Btw: on the other hand, windows internal ‘diskpart.exe’ under admin in cmd.exe is also very helpful tool (why the hell i was using some 3rd party tools before … PartitionMagic and such …)

Cheers mates.
-vh-

Stiglar · November 1, 2016, 8:21pm

SATA drives.
i finaly figure out that its working even with this errors.
So now i have Raid 1 running by using mkfs.btrfs -m raid1 -d raid1 -f /dev/sda1 /dev/sdb1

mina86 · November 2, 2016, 5:01pm

If you put encryption between hard drives and mdraid you’ll end up encrypting the same data twice (and unless the same key is used in both cases, this may have security implications). To save CPU time, put encryption between RAID configuration and file system.

Whether to use btrfs’ RAID support is another matter. I will go with ext4 on top of mdraid.

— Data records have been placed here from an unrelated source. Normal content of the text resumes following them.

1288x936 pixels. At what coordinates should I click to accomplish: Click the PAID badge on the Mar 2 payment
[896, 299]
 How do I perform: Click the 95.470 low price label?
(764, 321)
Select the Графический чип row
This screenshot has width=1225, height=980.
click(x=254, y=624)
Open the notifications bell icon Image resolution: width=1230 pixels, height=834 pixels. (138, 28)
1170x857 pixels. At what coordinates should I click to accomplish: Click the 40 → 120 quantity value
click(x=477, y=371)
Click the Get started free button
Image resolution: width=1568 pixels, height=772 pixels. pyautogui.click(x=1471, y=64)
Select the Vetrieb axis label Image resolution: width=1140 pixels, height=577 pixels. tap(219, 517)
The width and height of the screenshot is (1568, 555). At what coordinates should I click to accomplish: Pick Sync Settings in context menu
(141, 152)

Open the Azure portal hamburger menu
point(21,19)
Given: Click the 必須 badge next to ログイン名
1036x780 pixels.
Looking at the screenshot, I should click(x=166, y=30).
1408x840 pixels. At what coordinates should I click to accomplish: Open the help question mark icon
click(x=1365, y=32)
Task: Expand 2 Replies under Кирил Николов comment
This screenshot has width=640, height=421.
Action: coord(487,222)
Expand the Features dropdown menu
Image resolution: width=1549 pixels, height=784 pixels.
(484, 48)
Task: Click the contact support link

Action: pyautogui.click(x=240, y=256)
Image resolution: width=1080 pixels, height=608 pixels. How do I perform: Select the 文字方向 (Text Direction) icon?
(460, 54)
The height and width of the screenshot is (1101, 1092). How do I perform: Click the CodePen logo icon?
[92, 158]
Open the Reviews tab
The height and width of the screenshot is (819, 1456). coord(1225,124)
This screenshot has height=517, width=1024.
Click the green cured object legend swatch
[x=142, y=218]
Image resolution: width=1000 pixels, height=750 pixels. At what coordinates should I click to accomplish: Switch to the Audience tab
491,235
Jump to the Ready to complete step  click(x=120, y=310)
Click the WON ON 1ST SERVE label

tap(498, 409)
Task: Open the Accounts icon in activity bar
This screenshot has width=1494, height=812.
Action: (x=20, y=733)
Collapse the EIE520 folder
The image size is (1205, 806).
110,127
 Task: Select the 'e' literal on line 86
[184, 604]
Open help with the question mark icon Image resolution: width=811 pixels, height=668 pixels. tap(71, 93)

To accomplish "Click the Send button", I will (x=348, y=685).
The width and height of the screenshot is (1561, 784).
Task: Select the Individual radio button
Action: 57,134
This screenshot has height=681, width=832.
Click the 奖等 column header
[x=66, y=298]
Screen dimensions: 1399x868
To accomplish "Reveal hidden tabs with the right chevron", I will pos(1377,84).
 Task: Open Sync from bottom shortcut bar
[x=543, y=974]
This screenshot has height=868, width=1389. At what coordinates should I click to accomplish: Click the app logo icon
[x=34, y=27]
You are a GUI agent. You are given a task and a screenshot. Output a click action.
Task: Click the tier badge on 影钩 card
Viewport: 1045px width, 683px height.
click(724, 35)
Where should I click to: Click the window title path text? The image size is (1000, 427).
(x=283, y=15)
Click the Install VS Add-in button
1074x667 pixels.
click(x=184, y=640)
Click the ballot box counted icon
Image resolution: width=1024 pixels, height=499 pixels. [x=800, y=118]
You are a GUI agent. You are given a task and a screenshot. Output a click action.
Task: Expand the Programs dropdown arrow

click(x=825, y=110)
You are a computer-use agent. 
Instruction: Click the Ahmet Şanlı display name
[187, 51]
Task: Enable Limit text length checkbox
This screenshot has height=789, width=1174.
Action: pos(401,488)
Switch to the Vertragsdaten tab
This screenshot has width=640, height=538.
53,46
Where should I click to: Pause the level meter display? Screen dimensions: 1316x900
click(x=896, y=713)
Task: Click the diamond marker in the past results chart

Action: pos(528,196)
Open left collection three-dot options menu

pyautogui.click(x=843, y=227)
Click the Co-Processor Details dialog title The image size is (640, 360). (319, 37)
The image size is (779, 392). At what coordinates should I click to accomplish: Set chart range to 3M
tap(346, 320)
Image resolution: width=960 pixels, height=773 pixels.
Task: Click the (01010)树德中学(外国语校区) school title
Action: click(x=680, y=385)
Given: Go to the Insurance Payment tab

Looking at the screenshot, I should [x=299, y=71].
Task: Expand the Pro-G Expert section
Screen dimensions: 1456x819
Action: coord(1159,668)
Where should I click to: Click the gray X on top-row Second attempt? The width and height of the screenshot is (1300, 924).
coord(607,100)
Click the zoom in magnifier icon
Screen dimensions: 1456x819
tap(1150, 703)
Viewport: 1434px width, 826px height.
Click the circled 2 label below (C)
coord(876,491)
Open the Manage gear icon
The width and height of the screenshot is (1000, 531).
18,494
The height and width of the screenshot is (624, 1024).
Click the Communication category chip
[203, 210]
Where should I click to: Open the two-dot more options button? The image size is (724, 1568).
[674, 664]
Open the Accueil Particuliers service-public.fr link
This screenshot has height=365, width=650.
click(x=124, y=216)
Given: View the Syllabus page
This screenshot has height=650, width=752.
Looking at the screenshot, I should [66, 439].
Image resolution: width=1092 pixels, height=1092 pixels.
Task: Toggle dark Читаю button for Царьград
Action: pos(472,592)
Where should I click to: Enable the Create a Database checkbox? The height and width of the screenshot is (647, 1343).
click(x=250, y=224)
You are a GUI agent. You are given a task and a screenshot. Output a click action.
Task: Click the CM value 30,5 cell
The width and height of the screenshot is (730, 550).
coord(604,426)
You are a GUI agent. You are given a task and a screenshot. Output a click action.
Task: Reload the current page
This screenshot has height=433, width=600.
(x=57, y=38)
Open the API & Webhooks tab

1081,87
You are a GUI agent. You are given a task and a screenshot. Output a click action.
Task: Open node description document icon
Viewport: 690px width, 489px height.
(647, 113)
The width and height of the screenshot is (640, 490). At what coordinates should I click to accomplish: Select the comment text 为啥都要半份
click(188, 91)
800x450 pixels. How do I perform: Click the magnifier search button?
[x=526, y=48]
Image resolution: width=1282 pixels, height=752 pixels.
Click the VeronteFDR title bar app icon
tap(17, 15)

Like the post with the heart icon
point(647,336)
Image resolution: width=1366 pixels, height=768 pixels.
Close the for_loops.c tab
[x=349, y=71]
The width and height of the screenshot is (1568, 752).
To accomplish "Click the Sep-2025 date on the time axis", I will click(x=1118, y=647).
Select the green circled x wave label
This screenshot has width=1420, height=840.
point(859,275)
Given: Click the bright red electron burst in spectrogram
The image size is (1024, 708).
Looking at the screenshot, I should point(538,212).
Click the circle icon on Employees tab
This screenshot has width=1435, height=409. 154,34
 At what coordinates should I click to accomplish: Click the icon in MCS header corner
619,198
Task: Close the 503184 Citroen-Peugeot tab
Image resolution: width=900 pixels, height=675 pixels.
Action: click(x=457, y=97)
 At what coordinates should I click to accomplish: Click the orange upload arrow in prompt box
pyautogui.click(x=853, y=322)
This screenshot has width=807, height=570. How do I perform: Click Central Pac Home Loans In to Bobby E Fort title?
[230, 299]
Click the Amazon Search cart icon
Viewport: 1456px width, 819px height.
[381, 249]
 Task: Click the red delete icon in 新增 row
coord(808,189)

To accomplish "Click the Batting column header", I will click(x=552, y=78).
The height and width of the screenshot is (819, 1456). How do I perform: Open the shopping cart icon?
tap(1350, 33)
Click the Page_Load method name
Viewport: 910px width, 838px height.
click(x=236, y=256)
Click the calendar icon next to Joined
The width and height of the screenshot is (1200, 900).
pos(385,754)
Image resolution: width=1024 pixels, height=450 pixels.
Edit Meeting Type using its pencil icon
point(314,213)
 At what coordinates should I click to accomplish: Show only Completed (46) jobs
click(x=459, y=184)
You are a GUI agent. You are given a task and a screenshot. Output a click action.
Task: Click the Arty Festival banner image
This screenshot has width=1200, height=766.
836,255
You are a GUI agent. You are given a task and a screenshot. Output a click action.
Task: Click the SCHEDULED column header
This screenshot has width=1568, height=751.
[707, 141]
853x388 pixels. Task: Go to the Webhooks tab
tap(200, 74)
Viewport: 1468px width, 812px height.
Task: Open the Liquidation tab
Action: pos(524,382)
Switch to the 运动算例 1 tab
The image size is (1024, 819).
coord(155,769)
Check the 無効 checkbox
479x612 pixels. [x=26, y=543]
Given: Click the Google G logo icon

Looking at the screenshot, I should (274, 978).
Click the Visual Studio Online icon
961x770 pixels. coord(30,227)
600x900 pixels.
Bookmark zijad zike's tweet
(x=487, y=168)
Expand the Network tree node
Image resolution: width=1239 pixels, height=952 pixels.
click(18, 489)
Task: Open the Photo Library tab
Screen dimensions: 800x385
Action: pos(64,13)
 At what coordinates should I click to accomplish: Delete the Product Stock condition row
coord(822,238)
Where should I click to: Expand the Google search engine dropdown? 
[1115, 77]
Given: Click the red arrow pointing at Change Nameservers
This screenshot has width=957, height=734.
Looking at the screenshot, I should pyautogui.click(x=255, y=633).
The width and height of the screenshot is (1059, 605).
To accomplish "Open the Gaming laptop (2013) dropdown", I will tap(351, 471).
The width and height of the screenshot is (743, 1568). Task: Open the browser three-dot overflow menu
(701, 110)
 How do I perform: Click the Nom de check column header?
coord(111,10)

Stiglar · November 2, 2016, 5:14pm

let us know if will succefully make raid field…

kolaCZek · November 3, 2016, 4:58am

I have same issue with raid1 (mdadm) and two WD Red 3TB hdds. :-/

white · November 3, 2016, 4:45pm

Does it help if you give “libata.force=1.5” or “libata.force=noncq” as a kernel parameter at the boot time?

schovi · November 4, 2016, 4:44pm

Hi,

Both Omnia and NAS have finally arrived. I had exactly same idea of buying two WD Red 3TB, but I never have to configure HW on unix. Do you have any good manual how to setup it all and ideally solve this I/O error?

Thank you!

Maxmilian_Picmaus · November 4, 2016, 6:09pm

From my experiences with my 2x3T drives i recommend to use GParted aside or any similar livedistro (with parted/gparted tool) to prepare the partitions in advance.

Doing that on shell is not big deal, just few basic commands. On OpenWRT wiki is very nice guide. https://wiki.openwrt.org/doc/howto/storage or https://www.turris.cz/doc/cs/howto/nas

When i was trying to find out what went wrong i was looking for ‘parted’ tool (and during looking why it is not installed by default) i found some article (really i can’t find it again) where was stated that GPT is supported by TurrisOS (like to use it on drives), but due some limitations of correspond fork of OpenWRT it is not recommended to create 2T+ partition(and format them) directly in ssh.

Big_boss · November 5, 2016, 8:20am

I would advice you to NOT buy the WD Red 3 TB (WD Red WD30EFRX, 3TB), i have read many reviews that those are unreliable.